Target pointing data:
────────────────────

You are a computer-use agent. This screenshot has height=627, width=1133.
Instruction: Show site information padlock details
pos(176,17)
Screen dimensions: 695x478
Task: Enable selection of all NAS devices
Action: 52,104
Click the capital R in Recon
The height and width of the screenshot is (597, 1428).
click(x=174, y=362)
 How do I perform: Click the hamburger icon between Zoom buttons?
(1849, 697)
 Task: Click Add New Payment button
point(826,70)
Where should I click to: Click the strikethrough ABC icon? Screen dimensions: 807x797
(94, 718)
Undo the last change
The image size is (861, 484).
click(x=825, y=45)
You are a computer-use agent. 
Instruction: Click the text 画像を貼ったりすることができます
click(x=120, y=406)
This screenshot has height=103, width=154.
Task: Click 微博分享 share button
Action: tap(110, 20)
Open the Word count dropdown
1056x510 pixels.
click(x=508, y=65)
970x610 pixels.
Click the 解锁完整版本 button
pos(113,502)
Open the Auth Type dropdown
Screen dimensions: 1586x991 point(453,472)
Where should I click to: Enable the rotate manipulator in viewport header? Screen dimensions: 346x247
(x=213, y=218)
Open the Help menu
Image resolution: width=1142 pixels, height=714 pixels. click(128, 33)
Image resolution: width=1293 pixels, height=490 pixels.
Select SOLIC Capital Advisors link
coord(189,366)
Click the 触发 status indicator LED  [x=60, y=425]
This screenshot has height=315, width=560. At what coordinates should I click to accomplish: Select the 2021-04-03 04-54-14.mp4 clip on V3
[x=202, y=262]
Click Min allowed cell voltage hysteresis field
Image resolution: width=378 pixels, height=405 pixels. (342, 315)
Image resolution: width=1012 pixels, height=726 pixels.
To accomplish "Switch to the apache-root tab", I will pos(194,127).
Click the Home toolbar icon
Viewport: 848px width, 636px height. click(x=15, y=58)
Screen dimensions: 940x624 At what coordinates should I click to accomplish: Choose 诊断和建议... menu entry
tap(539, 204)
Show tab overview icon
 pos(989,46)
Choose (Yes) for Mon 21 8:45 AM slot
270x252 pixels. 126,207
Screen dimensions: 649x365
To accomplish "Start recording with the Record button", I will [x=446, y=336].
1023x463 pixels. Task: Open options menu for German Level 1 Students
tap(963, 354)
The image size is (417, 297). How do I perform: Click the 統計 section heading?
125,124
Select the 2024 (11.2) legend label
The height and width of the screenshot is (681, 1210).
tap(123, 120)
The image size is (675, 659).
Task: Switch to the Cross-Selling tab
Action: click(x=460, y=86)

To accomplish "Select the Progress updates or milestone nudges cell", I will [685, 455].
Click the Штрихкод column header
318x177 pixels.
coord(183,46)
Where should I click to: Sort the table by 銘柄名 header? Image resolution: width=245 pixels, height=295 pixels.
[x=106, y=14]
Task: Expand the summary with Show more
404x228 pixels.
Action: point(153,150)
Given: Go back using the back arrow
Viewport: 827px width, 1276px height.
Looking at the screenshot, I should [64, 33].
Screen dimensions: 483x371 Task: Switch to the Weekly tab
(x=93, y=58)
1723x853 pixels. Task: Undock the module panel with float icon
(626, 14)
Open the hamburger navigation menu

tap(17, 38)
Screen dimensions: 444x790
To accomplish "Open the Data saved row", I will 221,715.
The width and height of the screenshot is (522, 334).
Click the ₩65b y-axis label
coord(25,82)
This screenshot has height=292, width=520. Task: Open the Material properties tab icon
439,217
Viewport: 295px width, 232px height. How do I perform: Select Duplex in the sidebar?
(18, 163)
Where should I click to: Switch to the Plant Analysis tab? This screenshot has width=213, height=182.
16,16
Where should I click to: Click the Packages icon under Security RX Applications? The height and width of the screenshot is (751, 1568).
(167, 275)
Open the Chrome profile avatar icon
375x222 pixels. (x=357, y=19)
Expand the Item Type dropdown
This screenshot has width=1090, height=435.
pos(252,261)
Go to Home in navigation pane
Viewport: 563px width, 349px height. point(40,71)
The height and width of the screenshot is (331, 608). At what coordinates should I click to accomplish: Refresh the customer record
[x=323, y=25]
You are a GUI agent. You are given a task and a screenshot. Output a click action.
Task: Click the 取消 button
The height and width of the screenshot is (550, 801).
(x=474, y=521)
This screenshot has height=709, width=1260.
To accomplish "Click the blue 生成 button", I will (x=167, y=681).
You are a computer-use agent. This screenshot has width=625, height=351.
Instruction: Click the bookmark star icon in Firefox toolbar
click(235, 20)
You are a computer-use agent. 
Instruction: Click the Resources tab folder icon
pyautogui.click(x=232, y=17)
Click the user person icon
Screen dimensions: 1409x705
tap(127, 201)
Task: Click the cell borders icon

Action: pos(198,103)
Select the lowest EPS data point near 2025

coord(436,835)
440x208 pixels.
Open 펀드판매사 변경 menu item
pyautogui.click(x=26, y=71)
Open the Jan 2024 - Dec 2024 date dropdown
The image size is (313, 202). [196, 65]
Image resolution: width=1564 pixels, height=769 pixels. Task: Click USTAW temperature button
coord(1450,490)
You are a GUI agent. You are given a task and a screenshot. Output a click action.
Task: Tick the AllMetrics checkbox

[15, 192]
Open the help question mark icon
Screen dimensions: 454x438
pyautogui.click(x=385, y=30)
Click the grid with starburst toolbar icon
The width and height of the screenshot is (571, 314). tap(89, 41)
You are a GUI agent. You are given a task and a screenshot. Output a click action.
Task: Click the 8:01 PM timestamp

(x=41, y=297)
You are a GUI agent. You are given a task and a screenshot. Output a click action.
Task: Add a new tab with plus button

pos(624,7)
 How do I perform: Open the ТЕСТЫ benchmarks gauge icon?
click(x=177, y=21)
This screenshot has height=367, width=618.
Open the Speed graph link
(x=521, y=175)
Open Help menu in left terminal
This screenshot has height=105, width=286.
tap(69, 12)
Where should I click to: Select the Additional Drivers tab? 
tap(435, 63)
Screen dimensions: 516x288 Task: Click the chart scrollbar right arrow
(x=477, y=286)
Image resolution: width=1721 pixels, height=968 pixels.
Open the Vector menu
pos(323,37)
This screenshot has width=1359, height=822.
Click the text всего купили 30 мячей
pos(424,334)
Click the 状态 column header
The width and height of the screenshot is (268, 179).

────────────────────

Please reproduce all of the records above line for line, changing nothing.

● Problem solution
You are a computer-use agent. This screenshot has height=627, width=1133.
Instruction: Show site information padlock details
pos(176,17)
Screen dimensions: 695x478
Task: Enable selection of all NAS devices
Action: 52,104
Click the capital R in Recon
The height and width of the screenshot is (597, 1428).
click(x=174, y=362)
 How do I perform: Click the hamburger icon between Zoom buttons?
(1849, 697)
 Task: Click Add New Payment button
point(826,70)
Where should I click to: Click the strikethrough ABC icon? Screen dimensions: 807x797
(94, 718)
Undo the last change
The image size is (861, 484).
click(x=825, y=45)
You are a computer-use agent. 
Instruction: Click the text 画像を貼ったりすることができます
click(x=120, y=406)
This screenshot has height=103, width=154.
Task: Click 微博分享 share button
Action: tap(110, 20)
Open the Word count dropdown
1056x510 pixels.
click(x=508, y=65)
970x610 pixels.
Click the 解锁完整版本 button
pos(113,502)
Open the Auth Type dropdown
Screen dimensions: 1586x991 point(453,472)
Where should I click to: Enable the rotate manipulator in viewport header? Screen dimensions: 346x247
(x=213, y=218)
Open the Help menu
Image resolution: width=1142 pixels, height=714 pixels. click(128, 33)
Image resolution: width=1293 pixels, height=490 pixels.
Select SOLIC Capital Advisors link
coord(189,366)
Click the 触发 status indicator LED  [x=60, y=425]
This screenshot has height=315, width=560. At what coordinates should I click to accomplish: Select the 2021-04-03 04-54-14.mp4 clip on V3
[x=202, y=262]
Click Min allowed cell voltage hysteresis field
Image resolution: width=378 pixels, height=405 pixels. (342, 315)
Image resolution: width=1012 pixels, height=726 pixels.
To accomplish "Switch to the apache-root tab", I will pos(194,127).
Click the Home toolbar icon
Viewport: 848px width, 636px height. click(x=15, y=58)
Screen dimensions: 940x624 At what coordinates should I click to accomplish: Choose 诊断和建议... menu entry
tap(539, 204)
Show tab overview icon
 pos(989,46)
Choose (Yes) for Mon 21 8:45 AM slot
270x252 pixels. 126,207
Screen dimensions: 649x365
To accomplish "Start recording with the Record button", I will [x=446, y=336].
1023x463 pixels. Task: Open options menu for German Level 1 Students
tap(963, 354)
The image size is (417, 297). How do I perform: Click the 統計 section heading?
125,124
Select the 2024 (11.2) legend label
The height and width of the screenshot is (681, 1210).
tap(123, 120)
The image size is (675, 659).
Task: Switch to the Cross-Selling tab
Action: click(x=460, y=86)

To accomplish "Select the Progress updates or milestone nudges cell", I will [685, 455].
Click the Штрихкод column header
318x177 pixels.
coord(183,46)
Where should I click to: Sort the table by 銘柄名 header? Image resolution: width=245 pixels, height=295 pixels.
[x=106, y=14]
Task: Expand the summary with Show more
404x228 pixels.
Action: point(153,150)
Given: Go back using the back arrow
Viewport: 827px width, 1276px height.
Looking at the screenshot, I should [64, 33].
Screen dimensions: 483x371 Task: Switch to the Weekly tab
(x=93, y=58)
1723x853 pixels. Task: Undock the module panel with float icon
(626, 14)
Open the hamburger navigation menu

tap(17, 38)
Screen dimensions: 444x790
To accomplish "Open the Data saved row", I will 221,715.
The width and height of the screenshot is (522, 334).
Click the ₩65b y-axis label
coord(25,82)
This screenshot has height=292, width=520. Task: Open the Material properties tab icon
439,217
Viewport: 295px width, 232px height. How do I perform: Select Duplex in the sidebar?
(18, 163)
Where should I click to: Switch to the Plant Analysis tab? This screenshot has width=213, height=182.
16,16
Where should I click to: Click the Packages icon under Security RX Applications? The height and width of the screenshot is (751, 1568).
(167, 275)
Open the Chrome profile avatar icon
375x222 pixels. (x=357, y=19)
Expand the Item Type dropdown
This screenshot has width=1090, height=435.
pos(252,261)
Go to Home in navigation pane
Viewport: 563px width, 349px height. point(40,71)
The height and width of the screenshot is (331, 608). At what coordinates should I click to accomplish: Refresh the customer record
[x=323, y=25]
You are a GUI agent. You are given a task and a screenshot. Output a click action.
Task: Click the 取消 button
The height and width of the screenshot is (550, 801).
(x=474, y=521)
This screenshot has height=709, width=1260.
To accomplish "Click the blue 生成 button", I will (x=167, y=681).
You are a computer-use agent. This screenshot has width=625, height=351.
Instruction: Click the bookmark star icon in Firefox toolbar
click(235, 20)
You are a computer-use agent. 
Instruction: Click the Resources tab folder icon
pyautogui.click(x=232, y=17)
Click the user person icon
Screen dimensions: 1409x705
tap(127, 201)
Task: Click the cell borders icon

Action: pos(198,103)
Select the lowest EPS data point near 2025

coord(436,835)
440x208 pixels.
Open 펀드판매사 변경 menu item
pyautogui.click(x=26, y=71)
Open the Jan 2024 - Dec 2024 date dropdown
The image size is (313, 202). [196, 65]
Image resolution: width=1564 pixels, height=769 pixels. Task: Click USTAW temperature button
coord(1450,490)
You are a GUI agent. You are given a task and a screenshot. Output a click action.
Task: Tick the AllMetrics checkbox

[15, 192]
Open the help question mark icon
Screen dimensions: 454x438
pyautogui.click(x=385, y=30)
Click the grid with starburst toolbar icon
The width and height of the screenshot is (571, 314). tap(89, 41)
You are a GUI agent. You are given a task and a screenshot. Output a click action.
Task: Click the 8:01 PM timestamp

(x=41, y=297)
You are a GUI agent. You are given a task and a screenshot. Output a click action.
Task: Add a new tab with plus button

pos(624,7)
 How do I perform: Open the ТЕСТЫ benchmarks gauge icon?
click(x=177, y=21)
This screenshot has height=367, width=618.
Open the Speed graph link
(x=521, y=175)
Open Help menu in left terminal
This screenshot has height=105, width=286.
tap(69, 12)
Where should I click to: Select the Additional Drivers tab? 
tap(435, 63)
Screen dimensions: 516x288 Task: Click the chart scrollbar right arrow
(x=477, y=286)
Image resolution: width=1721 pixels, height=968 pixels.
Open the Vector menu
pos(323,37)
This screenshot has width=1359, height=822.
Click the text всего купили 30 мячей
pos(424,334)
Click the 状态 column header
The width and height of the screenshot is (268, 179).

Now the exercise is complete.